Les pays signataires de ces différents textes s'engagent à respecter les mêmes critères de conservation, qui peuvent avoir pour sujet des espèces animales ou végétales ou des sites et habitats « sanctuaires ».

La protection des sites d'exception

La disparition de nombreux sites prestigieux a conduit à la mise en place d'accords pour assurer la protection de ceux demeurant encore intacts. Ces accords concernent, pour la plupart, des espaces naturels aux écosystèmes spécifiques, mais peuvent aussi assurer la sauvegarde du patrimoine humain, comme c'est le cas des sites du Patrimoine mondial.

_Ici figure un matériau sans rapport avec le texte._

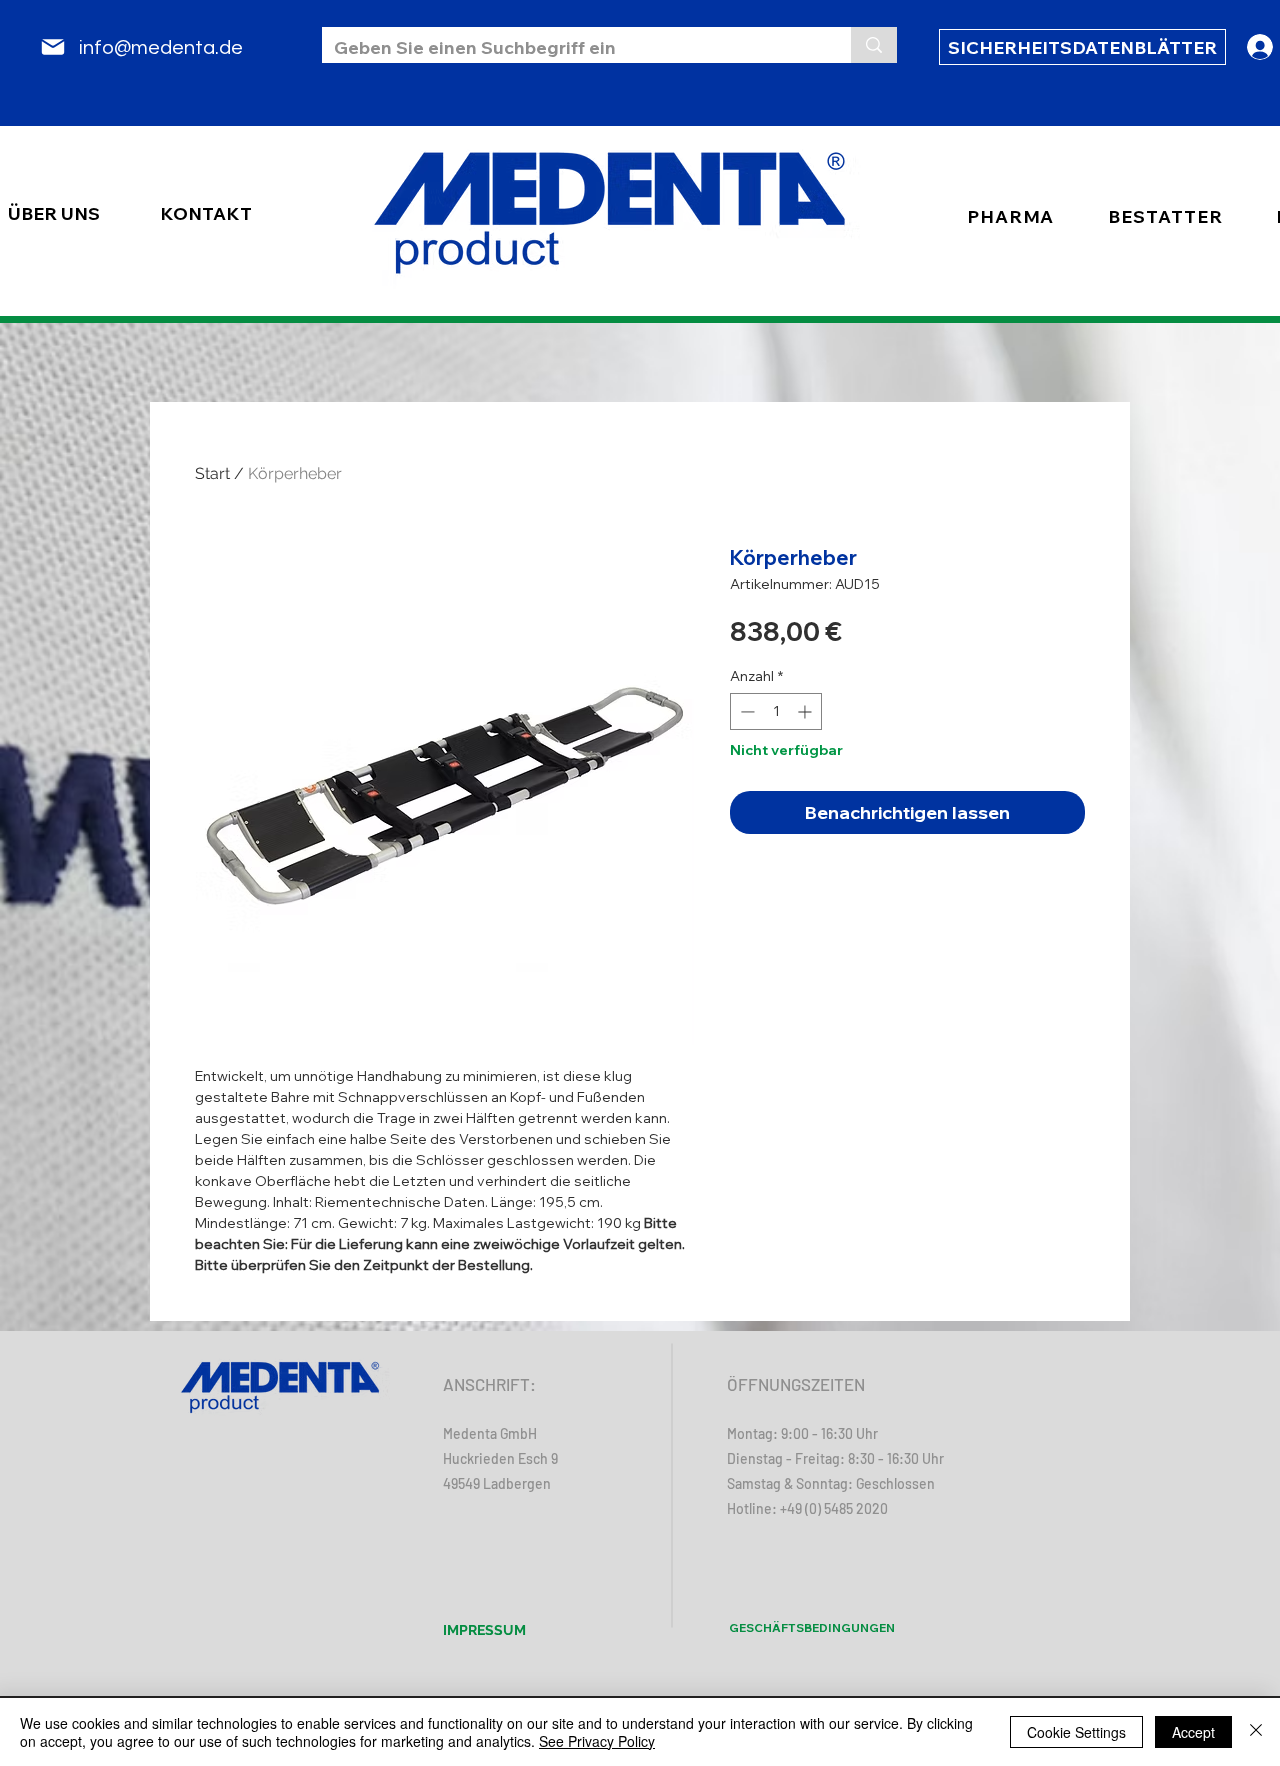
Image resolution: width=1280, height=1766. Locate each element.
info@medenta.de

La convention concernant la protection du patrimoine culturel et naturel mondial de l'UNESCO

En 1972, sous l'égide de l'UNESCO, organisme à vocation culturelle, scientifique et éducative des Nations Unies, la convention, ratifiée par la France et la Grande-Bretagne en avril 1988, concernant la protection du patrimoine culturel et naturel mondial protège les sites du patrimoine naturel et culturel les plus prestigieux de l'humanité, inscrits sur la liste du Patrimoine mondial.

 

« Sont concernés les sites naturels qui, par leurs caractéristiques physiques ou biologiques, et notamment ceux qui constituent l'habitat d'espèces animales ou végétales menacées, ont une valeur universelle exceptionnelle en matière de science, de conservation ou de beauté du paysage ».

Le Mont-Saint-Michel est le seul site protégé par la convention dans la zone transmanche.

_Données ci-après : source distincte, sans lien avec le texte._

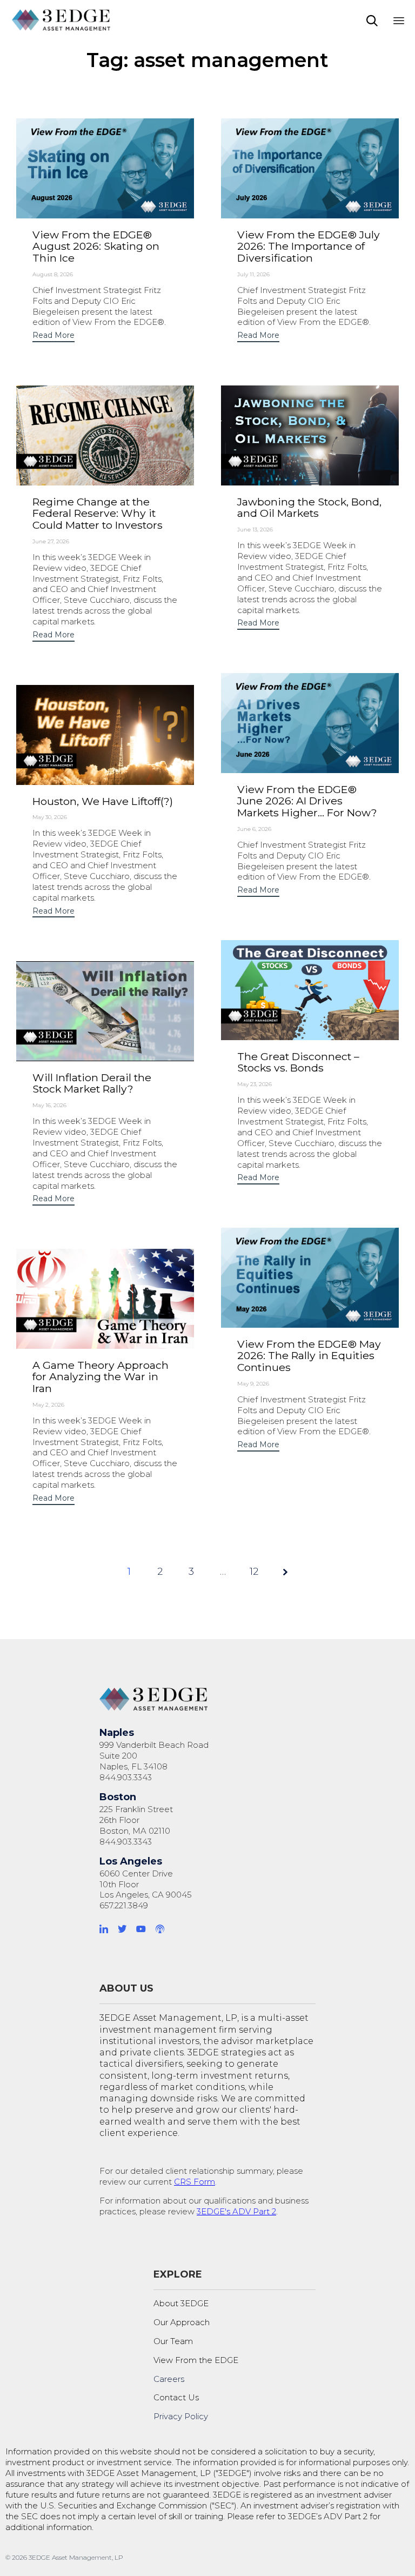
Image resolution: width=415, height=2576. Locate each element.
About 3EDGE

Le programme Man and Biosphere de l'UNESCO

Le programme Man and Biosphere, lancé en 1970 par l'UNESCO, consiste en l'établissement des bases de l'utilisation rationnelle et de la conservation des ressources de la biosphère et la « conservation des zones naturelles et du matériel génétique qu'elles contiennent ».

Les projets du programme furent axés principalement sur la recherche concernant le fonctionnement et la gestion des écosystèmes et la création du réseau mondial des Réserves de la Biosphère.

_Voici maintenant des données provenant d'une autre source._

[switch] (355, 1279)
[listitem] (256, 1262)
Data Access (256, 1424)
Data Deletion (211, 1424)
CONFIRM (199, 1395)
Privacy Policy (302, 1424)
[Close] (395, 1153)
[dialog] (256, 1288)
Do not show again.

Ces réserves constituent des exemples représentatifs de grands biomes naturels, ayant des caractéristiques naturelles inhabituelles d'intérêt exceptionnel (présence de populations d'espèces rares, exemples d'écosystèmes modifiés ou dégradés capables d'être restaurés). Elles répondent à trois objectifs :

  • une fonction de conservation des ressources génétiques, des écosystèmes et de la diversité biologique,
  • une fonction logistique, pour constituer un réseau international de zones contribuant aux activités de recherche sur le terrain, de surveillance continue entreprise dans le cadre du MAB et d'échange d'informations sur la conservation et la gestion des écosystèmes naturels et la formation,
  • une fonction de développement, afin d'associer environnement et développement par l'éducation et la formation.

En Europe, plus de 90 sites furent ainsi désignés dans 22 pays dont 7 en France et 13 en Grande-Bretagne. Seuls, deux sont localisés dans la zone transmanche : l'archipel d'Ouessant-Molène, en Mer d'Iroise, et le site de Braunton Burrows. En France comme en Grande-Bretagne, la protection de ces sites dépend surtout d'autres mesures.

Le réseau européen de réserves biogénétiques

Le programme de réseau européen de réserves biogénétiques, engagé par le Conseil de l'Europe en 1976, en étroite collaboration avec le programme MAB de l'UNESCO, vise à conserver des exemples représentatifs de la flore, de la faune et des zones naturelles d'Europe.

Il doit garantir le potentiel et la diversité génétique des biomes européens et la diversité des types d'habitat, ainsi que pour mettre à la disposition de la recherche écologique les écosystèmes du réseau biogénétique.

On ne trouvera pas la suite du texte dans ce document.